In our study, patients with diabetic nephropathy may gain longer life expectancy than those without diabetic nephropathy. To the best of our knowledge, no paper has compared RMSTs between patients with and without diabetic nephropathy. Previous studies using hazard ratios have reported inconsistent results [32,33,34, 36, 37]. As we mentioned above, the difference of RMST reduces in patients with better survival rates when hazard ratio does not differ significantly. Since HD patients with diabetic nephropathy have a poor prognosis [39, 40], the gained life expectancy of patients with diabetic nephropathy might be longer than that of those without diabetic nephropathy.
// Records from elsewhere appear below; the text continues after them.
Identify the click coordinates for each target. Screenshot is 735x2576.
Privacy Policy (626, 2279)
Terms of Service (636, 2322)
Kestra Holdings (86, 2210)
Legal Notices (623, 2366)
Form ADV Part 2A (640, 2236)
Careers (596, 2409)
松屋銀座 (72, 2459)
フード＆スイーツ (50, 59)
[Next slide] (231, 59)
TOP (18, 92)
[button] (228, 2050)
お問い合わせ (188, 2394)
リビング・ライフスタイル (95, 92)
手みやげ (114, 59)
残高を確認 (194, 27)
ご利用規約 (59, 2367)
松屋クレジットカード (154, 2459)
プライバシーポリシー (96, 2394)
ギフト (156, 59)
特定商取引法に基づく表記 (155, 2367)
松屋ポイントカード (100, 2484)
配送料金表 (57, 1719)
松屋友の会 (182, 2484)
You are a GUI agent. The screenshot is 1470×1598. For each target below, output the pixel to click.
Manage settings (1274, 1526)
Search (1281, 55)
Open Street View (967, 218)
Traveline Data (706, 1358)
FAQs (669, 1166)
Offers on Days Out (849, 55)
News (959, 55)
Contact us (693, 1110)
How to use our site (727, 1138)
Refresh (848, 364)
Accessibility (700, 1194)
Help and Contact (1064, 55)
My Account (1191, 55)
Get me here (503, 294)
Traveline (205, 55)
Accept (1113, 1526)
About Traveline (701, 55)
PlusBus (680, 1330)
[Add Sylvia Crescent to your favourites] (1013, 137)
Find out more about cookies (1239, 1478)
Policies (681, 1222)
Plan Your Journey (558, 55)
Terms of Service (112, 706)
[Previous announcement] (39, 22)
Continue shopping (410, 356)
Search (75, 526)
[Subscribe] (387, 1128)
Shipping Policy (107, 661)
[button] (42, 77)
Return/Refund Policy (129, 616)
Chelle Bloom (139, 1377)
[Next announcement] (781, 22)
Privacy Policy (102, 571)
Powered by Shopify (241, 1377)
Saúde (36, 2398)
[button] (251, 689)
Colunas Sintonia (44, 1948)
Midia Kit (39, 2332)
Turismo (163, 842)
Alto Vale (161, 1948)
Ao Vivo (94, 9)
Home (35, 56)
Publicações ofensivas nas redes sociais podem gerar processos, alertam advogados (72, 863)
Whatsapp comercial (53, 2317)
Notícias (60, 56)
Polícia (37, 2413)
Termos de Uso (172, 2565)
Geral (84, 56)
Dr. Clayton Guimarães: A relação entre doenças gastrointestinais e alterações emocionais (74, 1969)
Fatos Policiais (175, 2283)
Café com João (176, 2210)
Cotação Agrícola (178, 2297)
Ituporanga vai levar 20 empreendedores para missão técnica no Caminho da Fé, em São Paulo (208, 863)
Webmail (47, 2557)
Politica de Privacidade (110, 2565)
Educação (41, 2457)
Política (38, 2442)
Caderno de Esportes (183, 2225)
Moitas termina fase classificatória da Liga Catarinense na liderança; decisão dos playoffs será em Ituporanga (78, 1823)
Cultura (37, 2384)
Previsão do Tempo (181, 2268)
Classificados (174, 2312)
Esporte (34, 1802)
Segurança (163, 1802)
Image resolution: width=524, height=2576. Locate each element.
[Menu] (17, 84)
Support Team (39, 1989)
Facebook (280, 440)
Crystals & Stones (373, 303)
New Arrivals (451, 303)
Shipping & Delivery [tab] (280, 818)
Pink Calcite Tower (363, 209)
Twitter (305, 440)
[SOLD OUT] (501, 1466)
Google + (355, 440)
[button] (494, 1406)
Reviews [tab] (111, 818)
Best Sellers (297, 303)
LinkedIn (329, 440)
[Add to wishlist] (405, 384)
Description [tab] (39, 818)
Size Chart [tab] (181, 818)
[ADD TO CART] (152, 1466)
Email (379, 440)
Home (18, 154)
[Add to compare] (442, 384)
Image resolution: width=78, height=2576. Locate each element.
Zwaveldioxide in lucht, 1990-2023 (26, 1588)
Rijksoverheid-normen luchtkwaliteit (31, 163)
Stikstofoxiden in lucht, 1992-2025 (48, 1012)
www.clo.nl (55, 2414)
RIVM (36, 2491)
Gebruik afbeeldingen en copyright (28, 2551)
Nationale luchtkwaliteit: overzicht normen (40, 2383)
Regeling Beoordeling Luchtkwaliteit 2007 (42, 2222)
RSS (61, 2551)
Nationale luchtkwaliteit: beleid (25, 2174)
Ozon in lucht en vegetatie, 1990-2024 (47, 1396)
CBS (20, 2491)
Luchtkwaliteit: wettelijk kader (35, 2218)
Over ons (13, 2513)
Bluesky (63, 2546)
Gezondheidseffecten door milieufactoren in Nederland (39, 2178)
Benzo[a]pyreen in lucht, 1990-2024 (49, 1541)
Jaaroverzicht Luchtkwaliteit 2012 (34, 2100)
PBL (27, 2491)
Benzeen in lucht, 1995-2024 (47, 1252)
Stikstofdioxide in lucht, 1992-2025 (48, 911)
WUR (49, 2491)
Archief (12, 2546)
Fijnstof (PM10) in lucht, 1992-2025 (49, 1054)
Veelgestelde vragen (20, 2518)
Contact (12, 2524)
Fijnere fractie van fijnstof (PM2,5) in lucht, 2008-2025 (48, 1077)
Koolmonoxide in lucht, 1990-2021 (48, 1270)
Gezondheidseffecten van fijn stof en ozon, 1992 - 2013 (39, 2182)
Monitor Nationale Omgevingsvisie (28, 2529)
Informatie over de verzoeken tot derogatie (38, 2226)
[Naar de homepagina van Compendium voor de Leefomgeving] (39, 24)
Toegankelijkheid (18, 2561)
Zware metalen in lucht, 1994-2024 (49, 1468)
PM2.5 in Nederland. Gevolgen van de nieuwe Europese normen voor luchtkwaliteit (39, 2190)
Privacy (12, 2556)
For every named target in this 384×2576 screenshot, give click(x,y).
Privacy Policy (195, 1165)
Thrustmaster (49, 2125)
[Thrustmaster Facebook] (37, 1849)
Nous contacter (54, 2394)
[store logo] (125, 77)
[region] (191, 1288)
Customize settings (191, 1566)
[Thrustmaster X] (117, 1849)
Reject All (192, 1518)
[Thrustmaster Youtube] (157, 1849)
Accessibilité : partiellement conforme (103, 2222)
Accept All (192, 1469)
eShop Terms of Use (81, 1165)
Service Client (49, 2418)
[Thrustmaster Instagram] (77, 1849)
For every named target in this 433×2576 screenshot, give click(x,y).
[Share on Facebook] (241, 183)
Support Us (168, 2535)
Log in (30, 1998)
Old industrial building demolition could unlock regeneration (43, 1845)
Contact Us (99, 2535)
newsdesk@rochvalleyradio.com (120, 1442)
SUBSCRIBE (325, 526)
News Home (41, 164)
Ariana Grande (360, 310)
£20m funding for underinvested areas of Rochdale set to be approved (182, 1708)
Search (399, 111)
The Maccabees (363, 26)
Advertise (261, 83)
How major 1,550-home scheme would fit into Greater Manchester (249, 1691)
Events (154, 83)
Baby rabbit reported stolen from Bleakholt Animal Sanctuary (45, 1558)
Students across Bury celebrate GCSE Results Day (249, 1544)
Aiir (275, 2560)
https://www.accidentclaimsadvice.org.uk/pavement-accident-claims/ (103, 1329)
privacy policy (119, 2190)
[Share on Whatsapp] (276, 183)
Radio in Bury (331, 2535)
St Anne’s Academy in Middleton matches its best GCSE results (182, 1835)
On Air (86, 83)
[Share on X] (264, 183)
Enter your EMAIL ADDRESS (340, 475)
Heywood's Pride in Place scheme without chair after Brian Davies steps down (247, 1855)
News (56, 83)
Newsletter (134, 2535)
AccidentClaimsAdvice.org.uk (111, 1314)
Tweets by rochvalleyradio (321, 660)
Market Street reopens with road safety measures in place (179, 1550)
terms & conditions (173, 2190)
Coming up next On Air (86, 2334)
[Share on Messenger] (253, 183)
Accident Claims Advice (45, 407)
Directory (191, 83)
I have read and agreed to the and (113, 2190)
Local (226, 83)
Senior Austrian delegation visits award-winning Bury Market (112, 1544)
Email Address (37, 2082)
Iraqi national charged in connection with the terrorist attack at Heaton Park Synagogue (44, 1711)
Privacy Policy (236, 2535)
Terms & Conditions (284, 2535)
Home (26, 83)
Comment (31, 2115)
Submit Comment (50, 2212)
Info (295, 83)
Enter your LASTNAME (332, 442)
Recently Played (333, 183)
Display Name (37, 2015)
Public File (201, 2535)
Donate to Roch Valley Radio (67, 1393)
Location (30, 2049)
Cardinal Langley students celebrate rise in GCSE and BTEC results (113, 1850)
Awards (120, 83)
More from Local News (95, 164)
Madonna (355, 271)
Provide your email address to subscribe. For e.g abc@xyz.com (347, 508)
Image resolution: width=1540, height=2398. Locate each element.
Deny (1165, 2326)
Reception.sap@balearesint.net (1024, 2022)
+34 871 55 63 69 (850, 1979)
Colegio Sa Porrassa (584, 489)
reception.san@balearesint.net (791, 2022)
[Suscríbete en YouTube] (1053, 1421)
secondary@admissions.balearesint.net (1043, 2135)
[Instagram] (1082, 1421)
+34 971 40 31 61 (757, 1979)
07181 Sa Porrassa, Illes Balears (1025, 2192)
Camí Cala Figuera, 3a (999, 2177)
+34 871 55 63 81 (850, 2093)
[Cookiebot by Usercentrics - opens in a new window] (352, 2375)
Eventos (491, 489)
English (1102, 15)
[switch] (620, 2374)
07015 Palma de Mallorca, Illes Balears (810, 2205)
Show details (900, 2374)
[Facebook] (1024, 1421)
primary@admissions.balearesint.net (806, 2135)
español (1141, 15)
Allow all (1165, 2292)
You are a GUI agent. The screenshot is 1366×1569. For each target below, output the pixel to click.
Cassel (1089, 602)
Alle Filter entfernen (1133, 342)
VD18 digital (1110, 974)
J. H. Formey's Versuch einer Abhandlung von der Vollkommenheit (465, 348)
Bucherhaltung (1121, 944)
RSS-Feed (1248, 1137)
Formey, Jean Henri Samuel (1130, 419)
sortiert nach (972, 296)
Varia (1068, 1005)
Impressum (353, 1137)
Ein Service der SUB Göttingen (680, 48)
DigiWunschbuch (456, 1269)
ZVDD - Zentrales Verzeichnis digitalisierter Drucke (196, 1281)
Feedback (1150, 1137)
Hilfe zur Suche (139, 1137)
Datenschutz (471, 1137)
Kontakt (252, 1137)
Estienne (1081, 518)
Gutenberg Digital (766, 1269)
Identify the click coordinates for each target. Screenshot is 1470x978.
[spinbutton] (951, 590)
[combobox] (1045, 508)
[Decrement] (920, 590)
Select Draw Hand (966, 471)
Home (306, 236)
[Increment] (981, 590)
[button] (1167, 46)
Our study had several limitations. First, we could not use the data of a transplant waiting list. In an assessment of the survival benefit of kidney transplantation, many papers have compared dialysis patients on a waiting list because many dialysis patients have contraindications to kidney transplantation, and not using patients on a waiting list introduces a significant selection bias [4]. Our approach of using the data of the performance and dementia statuses could minimize the selection bias because the survival rate in the HD group of our study was better than the rates in previous studies using waiting lists [12, 15, 16, 32, 33]. However, in our study, patients in the HD group had higher proportion of cerebral infarction, shorter dialysis time, and lower serum creatinine levels compared with those in the LKT group, though we performed multivariable Cox proportional hazard model adjusting these factors and the results were comparable with that in the main analysis. On the other hand, some characteristics may differ between patients receiving LKT and patients receiving deceased donor kidney transplantation. In Japan, dialysis vintage differed significantly (LKT vs. deceased donor kidney transplantation, 3.0 vs. 15.8 years in 2015) [20]. Therefore, even if HD patients on waiting lists were enrolled, the selection bias could not have been sufficiently minimized. Further studies are needed to clarify whether matching using performance status and dementia is appropriate for comparison between LKT and HD. Second, unique identifying variables to match patients in the two databases were not lacking. However, the identification code created in our study was unique for over 99% of patients, and this limitation is unlikely to render the treatment effect systematically biased in favor of either transplantation or dialysis [32]. Third, since the population in our study had good survival rate, generalizability to the population with poor survival rate was uncertain. Fourth, the data about history of malignancy is lacking in this study. Since Kidney Disease: Improving Global Outcomes guidelines recommend that patients with active malignancy be excluded from kidney transplantation [41], the number of patients with history of malignancy in LKT group will be small. Further studies are needed to clarify how this lack of data influences the benefit of LKT.

In conclusion, LKT was associated with better survival benefits than HD, and the estimated increase in life expectancy was 0.48 years for 7 years. Although the benefit was observed across most subgroups, the magnitude of the benefit may differ among subgroups.